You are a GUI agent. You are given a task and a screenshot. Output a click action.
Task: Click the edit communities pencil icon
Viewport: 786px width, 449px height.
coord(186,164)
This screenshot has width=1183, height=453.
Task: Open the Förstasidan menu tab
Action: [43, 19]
————
> _练习要求_
请将上述全部记录重写一遍，把其中的“pencil icon”改为“pen symbol”，其余内容一律不变。

> _参考答案_
You are a GUI agent. You are given a task and a screenshot. Output a click action.
Task: Click the edit communities pen symbol
Viewport: 786px width, 449px height.
coord(186,164)
This screenshot has width=1183, height=453.
Task: Open the Förstasidan menu tab
Action: [43, 19]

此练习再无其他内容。